Data Structures and Algorithms

spring 2024

13. Directed graphs

Earlier we assumed that the edges of a graph go both directions, i.e, that the graph is undirected. For example, the following graphs is undirected:

In this chapter, we consider directed graphs, where edges go only one direction, which is indicated by arrows on edges. For example, the following graph is directed:

Dealing with directed graphs is similar to dealing with undirected graphs, but the edge directions do change some things. This chapter covers algorithms that are specifically designed for directed graphs.

Representing directed graphs

In programming, a directed graph can represented using adjacency lists in the same way as an undirected graph, but each edge is added to only one adjacency list. The following class can used for directed graphs:

class Graph:
    def __init__(self, nodes):
        self.nodes = nodes
        self.graph = {node: [] for node in self.nodes}
        
    def add_edge(self, a, b):
        self.graph[a].append(b)

Since the graph is directed, the method add_edge adds the node b into the adjacency list of the node a, but it does not add the node a into the adjacency list of the node b. Thus the adjacency list contains only those nodes that can be reached by following an edge in the specified direction.

Now the above example graph can be created as follows:

g = Graph([1, 2, 3, 4, 5])

g.add_edge(1, 2)
g.add_edge(2, 4)
g.add_edge(2, 5)
g.add_edge(3, 1)
g.add_edge(4, 1)
g.add_edge(4, 5)

Depth-first search and breadth-first search work on directed graphs too. Since they use the adjacency lists, edges are followed in one direction only during the search.

Topological ordering

A topological ordering of a directed graph is an ordering of the nodes that satisfies the following condition: If there is a (directed) path from a node \(a\) to a node \(b\), then the node \(a\) is before the node \(b\) in the ordering.

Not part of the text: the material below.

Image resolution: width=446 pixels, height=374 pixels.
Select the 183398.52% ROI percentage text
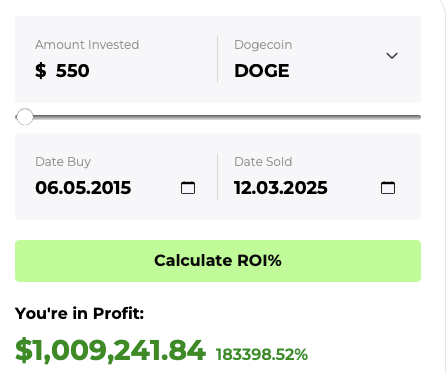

Consider the following graph as an example:

One possible topological ordering for the graph is \([4,1,5,2,3,6]\). In the following figure, the nodes are displayed in the topological order, which makes all edges to go from left to right.

A topological ordering exists only for acyclic graphs, which are graphs that contain no cycles. A cycle is a path in the graph that returns back to the node it started from. A cycle makes a topological ordering impossible, because no node of the cycle can occur in the ordering before all other nodes of the cycle.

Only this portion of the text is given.